What is required
Word for word, restate all of the data shown below.
###
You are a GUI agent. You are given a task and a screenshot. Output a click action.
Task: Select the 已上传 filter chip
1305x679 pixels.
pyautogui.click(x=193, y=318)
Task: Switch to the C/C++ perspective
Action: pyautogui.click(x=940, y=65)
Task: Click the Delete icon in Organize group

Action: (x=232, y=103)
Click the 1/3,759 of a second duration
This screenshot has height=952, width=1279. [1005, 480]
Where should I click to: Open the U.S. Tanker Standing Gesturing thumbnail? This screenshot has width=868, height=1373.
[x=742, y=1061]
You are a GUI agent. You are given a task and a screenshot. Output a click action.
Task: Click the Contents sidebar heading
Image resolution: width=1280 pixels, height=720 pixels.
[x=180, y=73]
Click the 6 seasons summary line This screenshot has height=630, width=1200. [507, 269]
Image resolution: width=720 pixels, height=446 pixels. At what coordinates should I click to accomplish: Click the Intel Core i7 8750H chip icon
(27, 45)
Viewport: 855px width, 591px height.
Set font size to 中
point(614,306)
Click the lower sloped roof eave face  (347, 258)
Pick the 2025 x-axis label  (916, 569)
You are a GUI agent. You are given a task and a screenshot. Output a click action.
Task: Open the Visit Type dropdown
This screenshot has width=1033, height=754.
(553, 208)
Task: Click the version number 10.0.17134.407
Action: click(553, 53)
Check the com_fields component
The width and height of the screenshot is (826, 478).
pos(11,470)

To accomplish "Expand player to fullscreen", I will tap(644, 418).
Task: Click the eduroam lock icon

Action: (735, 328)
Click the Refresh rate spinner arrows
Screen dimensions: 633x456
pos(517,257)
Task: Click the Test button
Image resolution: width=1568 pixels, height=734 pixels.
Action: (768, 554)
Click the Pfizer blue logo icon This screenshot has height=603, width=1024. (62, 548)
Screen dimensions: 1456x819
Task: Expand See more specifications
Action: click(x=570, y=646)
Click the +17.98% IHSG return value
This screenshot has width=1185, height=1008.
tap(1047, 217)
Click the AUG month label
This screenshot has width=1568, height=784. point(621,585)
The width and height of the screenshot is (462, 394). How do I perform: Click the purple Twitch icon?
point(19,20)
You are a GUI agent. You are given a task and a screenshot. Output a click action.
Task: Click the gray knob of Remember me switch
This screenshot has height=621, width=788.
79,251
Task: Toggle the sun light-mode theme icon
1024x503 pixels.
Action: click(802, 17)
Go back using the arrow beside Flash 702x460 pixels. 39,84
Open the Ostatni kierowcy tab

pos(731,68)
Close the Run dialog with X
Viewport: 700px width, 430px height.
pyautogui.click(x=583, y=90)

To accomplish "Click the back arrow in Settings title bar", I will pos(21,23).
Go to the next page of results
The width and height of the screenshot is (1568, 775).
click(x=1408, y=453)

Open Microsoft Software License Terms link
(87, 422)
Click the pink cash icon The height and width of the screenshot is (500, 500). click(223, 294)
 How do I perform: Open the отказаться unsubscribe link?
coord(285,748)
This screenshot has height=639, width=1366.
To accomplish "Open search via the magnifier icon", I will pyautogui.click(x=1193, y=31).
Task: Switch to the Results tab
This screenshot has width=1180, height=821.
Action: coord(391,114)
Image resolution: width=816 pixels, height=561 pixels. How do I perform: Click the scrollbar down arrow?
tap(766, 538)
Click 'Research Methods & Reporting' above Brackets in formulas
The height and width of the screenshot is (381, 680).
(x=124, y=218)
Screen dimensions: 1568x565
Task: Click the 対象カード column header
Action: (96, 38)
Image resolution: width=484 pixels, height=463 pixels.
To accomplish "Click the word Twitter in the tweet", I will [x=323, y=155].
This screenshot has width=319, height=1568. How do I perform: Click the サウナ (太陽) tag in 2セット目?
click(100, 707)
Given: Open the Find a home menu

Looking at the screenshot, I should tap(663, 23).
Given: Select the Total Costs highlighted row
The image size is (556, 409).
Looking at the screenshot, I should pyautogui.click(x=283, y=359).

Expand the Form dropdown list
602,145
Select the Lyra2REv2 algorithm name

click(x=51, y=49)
###
Task result
You are a GUI agent. You are given a task and a screenshot. Output a click action.
Task: Select the 已上传 filter chip
1305x679 pixels.
pyautogui.click(x=193, y=318)
Task: Switch to the C/C++ perspective
Action: pyautogui.click(x=940, y=65)
Task: Click the Delete icon in Organize group

Action: (x=232, y=103)
Click the 1/3,759 of a second duration
This screenshot has height=952, width=1279. [1005, 480]
Where should I click to: Open the U.S. Tanker Standing Gesturing thumbnail? This screenshot has width=868, height=1373.
[x=742, y=1061]
You are a GUI agent. You are given a task and a screenshot. Output a click action.
Task: Click the Contents sidebar heading
Image resolution: width=1280 pixels, height=720 pixels.
[x=180, y=73]
Click the 6 seasons summary line This screenshot has height=630, width=1200. [507, 269]
Image resolution: width=720 pixels, height=446 pixels. At what coordinates should I click to accomplish: Click the Intel Core i7 8750H chip icon
(27, 45)
Viewport: 855px width, 591px height.
Set font size to 中
point(614,306)
Click the lower sloped roof eave face  (347, 258)
Pick the 2025 x-axis label  (916, 569)
You are a GUI agent. You are given a task and a screenshot. Output a click action.
Task: Open the Visit Type dropdown
This screenshot has width=1033, height=754.
(553, 208)
Task: Click the version number 10.0.17134.407
Action: click(553, 53)
Check the com_fields component
The width and height of the screenshot is (826, 478).
pos(11,470)

To accomplish "Expand player to fullscreen", I will tap(644, 418).
Task: Click the eduroam lock icon

Action: (735, 328)
Click the Refresh rate spinner arrows
Screen dimensions: 633x456
pos(517,257)
Task: Click the Test button
Image resolution: width=1568 pixels, height=734 pixels.
Action: (768, 554)
Click the Pfizer blue logo icon This screenshot has height=603, width=1024. (62, 548)
Screen dimensions: 1456x819
Task: Expand See more specifications
Action: click(x=570, y=646)
Click the +17.98% IHSG return value
This screenshot has width=1185, height=1008.
tap(1047, 217)
Click the AUG month label
This screenshot has width=1568, height=784. point(621,585)
The width and height of the screenshot is (462, 394). How do I perform: Click the purple Twitch icon?
point(19,20)
You are a GUI agent. You are given a task and a screenshot. Output a click action.
Task: Click the gray knob of Remember me switch
This screenshot has height=621, width=788.
79,251
Task: Toggle the sun light-mode theme icon
1024x503 pixels.
Action: click(802, 17)
Go back using the arrow beside Flash 702x460 pixels. 39,84
Open the Ostatni kierowcy tab

pos(731,68)
Close the Run dialog with X
Viewport: 700px width, 430px height.
pyautogui.click(x=583, y=90)

To accomplish "Click the back arrow in Settings title bar", I will pos(21,23).
Go to the next page of results
The width and height of the screenshot is (1568, 775).
click(x=1408, y=453)

Open Microsoft Software License Terms link
(87, 422)
Click the pink cash icon The height and width of the screenshot is (500, 500). click(223, 294)
 How do I perform: Open the отказаться unsubscribe link?
coord(285,748)
This screenshot has height=639, width=1366.
To accomplish "Open search via the magnifier icon", I will pyautogui.click(x=1193, y=31).
Task: Switch to the Results tab
This screenshot has width=1180, height=821.
Action: coord(391,114)
Image resolution: width=816 pixels, height=561 pixels. How do I perform: Click the scrollbar down arrow?
tap(766, 538)
Click 'Research Methods & Reporting' above Brackets in formulas
The height and width of the screenshot is (381, 680).
(x=124, y=218)
Screen dimensions: 1568x565
Task: Click the 対象カード column header
Action: (96, 38)
Image resolution: width=484 pixels, height=463 pixels.
To accomplish "Click the word Twitter in the tweet", I will [x=323, y=155].
This screenshot has width=319, height=1568. How do I perform: Click the サウナ (太陽) tag in 2セット目?
click(100, 707)
Given: Open the Find a home menu

Looking at the screenshot, I should tap(663, 23).
Given: Select the Total Costs highlighted row
The image size is (556, 409).
Looking at the screenshot, I should pyautogui.click(x=283, y=359).

Expand the Form dropdown list
602,145
Select the Lyra2REv2 algorithm name

click(x=51, y=49)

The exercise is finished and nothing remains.